ОТРЫВОК ИСТОЧНИКА
Марта Владимировна признается: до сих пор жалеет, что ни разу не сходила с Параджановым на толкучку, куда он ее часто звал. Столько было бы впечатлений! Впрочем, в памяти остались сценки походов на рынок, в магазины. Вот только одна из них.
— Идем в универмаг покупать Сергею подушку, — продолжает Марта Дзюба. — Продавщица подает одну на прилавок. Сергей двумя руками сильно ударяет по подушке, а из нее во все стороны — пыль. «Эта подушка, как советская власть! Не буду покупать!»
— В то время говорить такое на публике было рискованно!
— Но Сергей не умел сдерживаться. Он был такой острый на язык, такой «неудобный»...
— И ничего не боялся?
— Он очень боялся тюрьмы. Но внутреннего цензора у него не было. О том, что можно говорить, а чего нельзя, забывал уже через пять минут. У него, как у всякого художника, гения, «система контроля» не срабатывала.

МАТЕРИАЛ

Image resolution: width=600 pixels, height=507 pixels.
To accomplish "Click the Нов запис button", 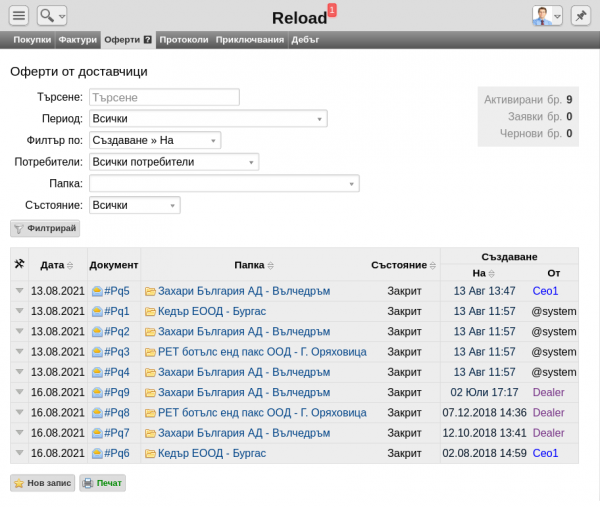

ЗАПРОС 1
Чего, согласно отрывку о Параджанове, он очень боялся?
ЗАПРОС 2
Допишите следующую часть отрывка о Параджанове, начиная сразу после его последнего предложения.

ОТВЕТ 1
Он очень боялся тюрьмы.

ОТВЕТ 2
Показательно в этом смысле, как себя вел Сергей после ареста моего мужа. Параджанова вызвали в КГБ как свидетеля по делу Ивана. Он мне потом рассказывал: «Марта, как я перепугался, когда меня повели не через главный ход, а с улицы! Думал: все, посадят... Коленки дрожали. Но не посадили. Следователь такой симпатичный, спрашивает меня, читал ли я «Интернационализм или русификация?». Говорю: «Не читал, я вообще не умею читать. А что, интересная книга?.. Зюба порочит советскую власть!.. А за что ее любить?» И я уже забыл, что нахожусь в КГБ, и стал говорить. Сказал, что Зюба — честный человек, пишет талантливые статьи, и его надо выпустить, а посадить тех, кто довел до такого состояния страну. За что садят таких людей, как Зюба?»
Позже уже следователь говорил мне, что на допросе Параджанов сперва был очень напуган, а потом его как понесло — хоть дело на него открывай!
— И открыли. Только позже. И по другой, уголовной статье...
— Как политический заключенный Параджанов властям был не нужен. Уже состоялись массовые аресты по «политическим» статьям, к тому же сфабрикованные дела о «шпионах», «изменниках Родины» разваливались. Для Сергея готовили другой сценарий. Искали лишь «надежного» человечка, который дал бы грязные свидетельства против него...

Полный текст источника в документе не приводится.